# EXERCISE REQUIREMENTS
Find how many lines of the following entries contain "section". Reply with the number alone.

(Stored records)
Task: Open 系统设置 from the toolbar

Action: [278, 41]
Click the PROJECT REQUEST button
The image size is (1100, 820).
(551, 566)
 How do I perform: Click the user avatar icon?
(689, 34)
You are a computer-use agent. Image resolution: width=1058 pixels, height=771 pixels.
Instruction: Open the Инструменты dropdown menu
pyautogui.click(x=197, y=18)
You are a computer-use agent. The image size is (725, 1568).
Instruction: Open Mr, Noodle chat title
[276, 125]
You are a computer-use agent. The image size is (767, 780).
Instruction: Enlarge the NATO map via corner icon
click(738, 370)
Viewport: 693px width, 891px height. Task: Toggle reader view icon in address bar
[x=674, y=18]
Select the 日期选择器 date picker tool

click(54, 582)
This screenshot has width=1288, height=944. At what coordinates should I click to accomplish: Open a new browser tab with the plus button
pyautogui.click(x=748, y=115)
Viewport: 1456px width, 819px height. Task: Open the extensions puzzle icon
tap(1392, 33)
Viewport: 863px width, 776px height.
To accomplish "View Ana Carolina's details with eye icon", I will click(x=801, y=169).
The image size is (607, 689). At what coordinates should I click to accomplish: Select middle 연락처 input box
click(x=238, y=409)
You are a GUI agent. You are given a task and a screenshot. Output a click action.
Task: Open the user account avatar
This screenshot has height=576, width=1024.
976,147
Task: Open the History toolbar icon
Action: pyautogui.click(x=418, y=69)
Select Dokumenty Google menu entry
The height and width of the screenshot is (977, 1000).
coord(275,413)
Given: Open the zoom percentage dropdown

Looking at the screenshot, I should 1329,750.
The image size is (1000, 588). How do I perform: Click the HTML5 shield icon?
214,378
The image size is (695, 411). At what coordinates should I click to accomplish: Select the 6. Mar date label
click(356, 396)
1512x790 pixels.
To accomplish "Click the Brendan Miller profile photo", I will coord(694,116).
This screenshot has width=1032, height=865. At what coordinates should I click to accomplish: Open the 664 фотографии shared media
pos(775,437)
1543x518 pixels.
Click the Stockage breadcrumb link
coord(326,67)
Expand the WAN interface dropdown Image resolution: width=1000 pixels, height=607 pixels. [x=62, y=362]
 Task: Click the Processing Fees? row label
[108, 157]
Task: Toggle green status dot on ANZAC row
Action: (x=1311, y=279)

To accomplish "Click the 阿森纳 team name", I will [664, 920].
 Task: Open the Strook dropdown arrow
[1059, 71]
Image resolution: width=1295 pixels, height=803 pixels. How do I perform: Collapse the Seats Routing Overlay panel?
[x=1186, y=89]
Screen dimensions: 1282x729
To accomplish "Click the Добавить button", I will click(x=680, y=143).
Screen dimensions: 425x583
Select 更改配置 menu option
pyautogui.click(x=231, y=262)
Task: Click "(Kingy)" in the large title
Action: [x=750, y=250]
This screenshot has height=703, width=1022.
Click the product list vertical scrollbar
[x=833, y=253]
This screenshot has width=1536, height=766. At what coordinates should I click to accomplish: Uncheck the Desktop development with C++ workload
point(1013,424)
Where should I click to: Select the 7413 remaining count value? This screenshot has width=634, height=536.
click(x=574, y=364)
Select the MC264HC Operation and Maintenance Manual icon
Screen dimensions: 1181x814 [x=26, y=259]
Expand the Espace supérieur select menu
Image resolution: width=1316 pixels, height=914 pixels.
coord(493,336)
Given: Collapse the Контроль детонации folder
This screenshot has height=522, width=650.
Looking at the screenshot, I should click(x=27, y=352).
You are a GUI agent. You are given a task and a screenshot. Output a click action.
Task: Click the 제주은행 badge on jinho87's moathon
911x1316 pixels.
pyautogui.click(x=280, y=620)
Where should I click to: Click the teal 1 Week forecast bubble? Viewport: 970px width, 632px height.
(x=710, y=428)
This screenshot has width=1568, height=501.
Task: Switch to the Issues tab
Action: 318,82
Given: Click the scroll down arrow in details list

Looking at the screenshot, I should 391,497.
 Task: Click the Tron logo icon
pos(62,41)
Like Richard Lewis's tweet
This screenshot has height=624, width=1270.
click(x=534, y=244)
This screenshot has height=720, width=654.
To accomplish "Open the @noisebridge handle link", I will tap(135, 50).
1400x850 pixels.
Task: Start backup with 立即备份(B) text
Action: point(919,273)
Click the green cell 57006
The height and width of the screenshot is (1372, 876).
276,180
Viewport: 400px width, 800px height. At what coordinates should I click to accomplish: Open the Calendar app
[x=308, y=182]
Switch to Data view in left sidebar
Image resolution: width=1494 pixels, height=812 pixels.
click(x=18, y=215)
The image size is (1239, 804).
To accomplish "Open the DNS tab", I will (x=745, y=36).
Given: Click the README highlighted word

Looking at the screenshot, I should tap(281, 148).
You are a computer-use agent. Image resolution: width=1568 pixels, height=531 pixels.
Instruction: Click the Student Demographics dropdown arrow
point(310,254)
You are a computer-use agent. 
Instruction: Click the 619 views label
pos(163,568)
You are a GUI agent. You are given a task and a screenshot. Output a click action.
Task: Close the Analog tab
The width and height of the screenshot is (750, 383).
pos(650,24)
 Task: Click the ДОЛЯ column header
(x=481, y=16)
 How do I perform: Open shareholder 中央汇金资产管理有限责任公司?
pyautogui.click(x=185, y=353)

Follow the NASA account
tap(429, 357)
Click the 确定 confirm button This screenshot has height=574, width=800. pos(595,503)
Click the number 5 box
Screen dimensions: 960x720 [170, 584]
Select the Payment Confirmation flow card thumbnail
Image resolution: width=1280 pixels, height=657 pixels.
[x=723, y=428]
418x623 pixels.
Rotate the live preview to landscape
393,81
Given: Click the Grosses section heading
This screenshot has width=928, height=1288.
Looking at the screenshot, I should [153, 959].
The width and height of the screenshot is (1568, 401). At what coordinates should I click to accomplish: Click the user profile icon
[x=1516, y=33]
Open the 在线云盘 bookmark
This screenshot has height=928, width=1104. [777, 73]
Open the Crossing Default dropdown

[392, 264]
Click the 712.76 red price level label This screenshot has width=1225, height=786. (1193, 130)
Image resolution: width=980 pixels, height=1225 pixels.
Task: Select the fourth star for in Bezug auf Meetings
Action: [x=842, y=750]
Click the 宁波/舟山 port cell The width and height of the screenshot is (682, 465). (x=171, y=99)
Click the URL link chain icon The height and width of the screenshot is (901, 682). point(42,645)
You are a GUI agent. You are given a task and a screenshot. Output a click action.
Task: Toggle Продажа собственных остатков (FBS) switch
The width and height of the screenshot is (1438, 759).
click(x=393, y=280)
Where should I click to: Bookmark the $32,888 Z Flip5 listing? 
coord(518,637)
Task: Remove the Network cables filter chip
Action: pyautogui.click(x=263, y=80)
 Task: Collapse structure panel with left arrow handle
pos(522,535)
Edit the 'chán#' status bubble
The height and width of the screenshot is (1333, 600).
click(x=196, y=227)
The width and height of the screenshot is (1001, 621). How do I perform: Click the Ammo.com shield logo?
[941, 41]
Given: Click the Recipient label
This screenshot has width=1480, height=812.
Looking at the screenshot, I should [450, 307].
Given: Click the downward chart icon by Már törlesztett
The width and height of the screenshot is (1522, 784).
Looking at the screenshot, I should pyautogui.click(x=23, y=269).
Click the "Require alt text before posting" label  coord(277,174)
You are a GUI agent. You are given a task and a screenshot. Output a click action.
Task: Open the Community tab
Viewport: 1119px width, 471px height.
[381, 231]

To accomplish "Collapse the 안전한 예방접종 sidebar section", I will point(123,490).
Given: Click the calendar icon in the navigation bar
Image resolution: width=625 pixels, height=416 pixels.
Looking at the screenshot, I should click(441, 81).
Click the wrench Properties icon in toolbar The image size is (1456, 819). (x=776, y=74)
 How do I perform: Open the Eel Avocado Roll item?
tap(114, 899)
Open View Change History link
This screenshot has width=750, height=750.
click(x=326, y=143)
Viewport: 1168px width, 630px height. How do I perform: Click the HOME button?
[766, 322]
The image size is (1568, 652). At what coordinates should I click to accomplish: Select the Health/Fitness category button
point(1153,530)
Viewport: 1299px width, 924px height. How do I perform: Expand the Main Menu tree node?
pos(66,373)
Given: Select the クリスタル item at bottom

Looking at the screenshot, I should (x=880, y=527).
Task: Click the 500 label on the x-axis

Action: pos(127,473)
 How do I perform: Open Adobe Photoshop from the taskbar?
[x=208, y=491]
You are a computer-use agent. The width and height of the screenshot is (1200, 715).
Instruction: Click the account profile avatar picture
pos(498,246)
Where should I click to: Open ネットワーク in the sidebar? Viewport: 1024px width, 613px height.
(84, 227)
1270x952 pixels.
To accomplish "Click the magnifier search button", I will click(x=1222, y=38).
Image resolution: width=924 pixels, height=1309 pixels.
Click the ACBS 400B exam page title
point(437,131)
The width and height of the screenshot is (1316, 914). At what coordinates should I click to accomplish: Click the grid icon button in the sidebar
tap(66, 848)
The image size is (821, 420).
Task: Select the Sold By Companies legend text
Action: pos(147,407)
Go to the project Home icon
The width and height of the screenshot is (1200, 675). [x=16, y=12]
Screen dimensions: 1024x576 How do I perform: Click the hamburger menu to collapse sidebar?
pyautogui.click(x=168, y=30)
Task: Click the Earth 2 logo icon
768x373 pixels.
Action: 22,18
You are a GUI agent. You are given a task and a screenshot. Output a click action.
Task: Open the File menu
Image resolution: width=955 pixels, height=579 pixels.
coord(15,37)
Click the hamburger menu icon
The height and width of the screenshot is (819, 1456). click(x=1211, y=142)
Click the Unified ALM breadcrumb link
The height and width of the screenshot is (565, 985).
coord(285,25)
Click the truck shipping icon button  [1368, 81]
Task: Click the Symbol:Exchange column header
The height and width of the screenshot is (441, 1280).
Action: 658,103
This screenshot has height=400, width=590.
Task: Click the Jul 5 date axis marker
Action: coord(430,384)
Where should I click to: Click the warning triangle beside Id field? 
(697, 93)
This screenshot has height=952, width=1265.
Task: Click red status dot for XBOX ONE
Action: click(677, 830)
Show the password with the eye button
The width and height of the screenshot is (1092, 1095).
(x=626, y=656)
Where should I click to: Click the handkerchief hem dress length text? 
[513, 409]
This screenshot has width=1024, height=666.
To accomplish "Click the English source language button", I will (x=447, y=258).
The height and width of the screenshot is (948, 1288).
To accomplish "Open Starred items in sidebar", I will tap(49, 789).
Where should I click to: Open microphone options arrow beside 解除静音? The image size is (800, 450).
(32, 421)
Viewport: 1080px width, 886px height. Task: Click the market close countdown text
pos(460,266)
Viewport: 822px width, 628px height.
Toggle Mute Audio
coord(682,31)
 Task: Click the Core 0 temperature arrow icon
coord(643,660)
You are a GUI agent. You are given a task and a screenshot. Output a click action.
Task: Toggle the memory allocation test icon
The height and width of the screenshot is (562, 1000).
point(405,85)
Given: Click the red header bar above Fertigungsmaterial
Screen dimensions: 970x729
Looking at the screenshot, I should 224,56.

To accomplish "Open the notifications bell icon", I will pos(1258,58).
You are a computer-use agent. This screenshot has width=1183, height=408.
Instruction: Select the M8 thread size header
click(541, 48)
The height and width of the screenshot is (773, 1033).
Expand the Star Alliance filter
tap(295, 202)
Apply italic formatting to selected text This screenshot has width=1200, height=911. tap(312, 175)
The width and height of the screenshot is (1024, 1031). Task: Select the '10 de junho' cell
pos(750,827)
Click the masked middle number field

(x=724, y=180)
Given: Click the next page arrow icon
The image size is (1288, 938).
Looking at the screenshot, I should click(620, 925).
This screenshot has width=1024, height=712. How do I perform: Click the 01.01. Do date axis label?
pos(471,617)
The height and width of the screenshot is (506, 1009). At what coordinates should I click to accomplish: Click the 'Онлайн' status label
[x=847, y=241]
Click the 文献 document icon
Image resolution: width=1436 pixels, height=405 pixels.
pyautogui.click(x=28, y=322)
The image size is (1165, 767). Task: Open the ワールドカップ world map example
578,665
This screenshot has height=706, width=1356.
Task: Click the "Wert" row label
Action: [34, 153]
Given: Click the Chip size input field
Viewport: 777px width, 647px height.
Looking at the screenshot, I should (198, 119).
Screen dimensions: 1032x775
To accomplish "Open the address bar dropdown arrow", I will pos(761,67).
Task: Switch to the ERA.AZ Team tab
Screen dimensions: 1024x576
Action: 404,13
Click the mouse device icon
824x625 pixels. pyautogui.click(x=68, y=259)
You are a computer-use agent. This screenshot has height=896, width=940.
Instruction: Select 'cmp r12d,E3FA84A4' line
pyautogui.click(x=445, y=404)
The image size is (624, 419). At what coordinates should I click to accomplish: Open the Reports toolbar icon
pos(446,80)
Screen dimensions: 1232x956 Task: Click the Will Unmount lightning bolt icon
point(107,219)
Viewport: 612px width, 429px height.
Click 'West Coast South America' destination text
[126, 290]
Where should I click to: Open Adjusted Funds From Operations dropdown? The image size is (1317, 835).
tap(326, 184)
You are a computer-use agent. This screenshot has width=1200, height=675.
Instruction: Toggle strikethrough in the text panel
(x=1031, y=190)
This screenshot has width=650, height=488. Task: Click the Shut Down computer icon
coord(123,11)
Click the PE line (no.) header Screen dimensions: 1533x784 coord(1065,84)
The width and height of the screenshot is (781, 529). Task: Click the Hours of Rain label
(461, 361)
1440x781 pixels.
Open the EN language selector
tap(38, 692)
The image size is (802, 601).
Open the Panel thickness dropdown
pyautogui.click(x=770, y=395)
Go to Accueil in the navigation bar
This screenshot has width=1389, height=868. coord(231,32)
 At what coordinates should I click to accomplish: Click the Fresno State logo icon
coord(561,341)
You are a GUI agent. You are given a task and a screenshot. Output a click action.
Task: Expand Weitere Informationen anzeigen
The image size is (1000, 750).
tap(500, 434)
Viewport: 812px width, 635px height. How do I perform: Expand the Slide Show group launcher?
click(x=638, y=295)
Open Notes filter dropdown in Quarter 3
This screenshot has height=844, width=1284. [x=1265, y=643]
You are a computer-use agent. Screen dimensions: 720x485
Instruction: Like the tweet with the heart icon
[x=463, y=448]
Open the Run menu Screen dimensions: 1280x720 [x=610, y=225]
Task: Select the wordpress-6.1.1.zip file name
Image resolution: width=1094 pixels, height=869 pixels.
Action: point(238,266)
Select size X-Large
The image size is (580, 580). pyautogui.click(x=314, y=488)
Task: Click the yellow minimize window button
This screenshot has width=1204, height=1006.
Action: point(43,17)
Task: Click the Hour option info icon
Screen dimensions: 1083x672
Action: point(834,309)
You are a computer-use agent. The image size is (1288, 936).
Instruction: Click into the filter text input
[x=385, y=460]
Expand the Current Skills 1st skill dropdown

# WRITTEN ANSWER
2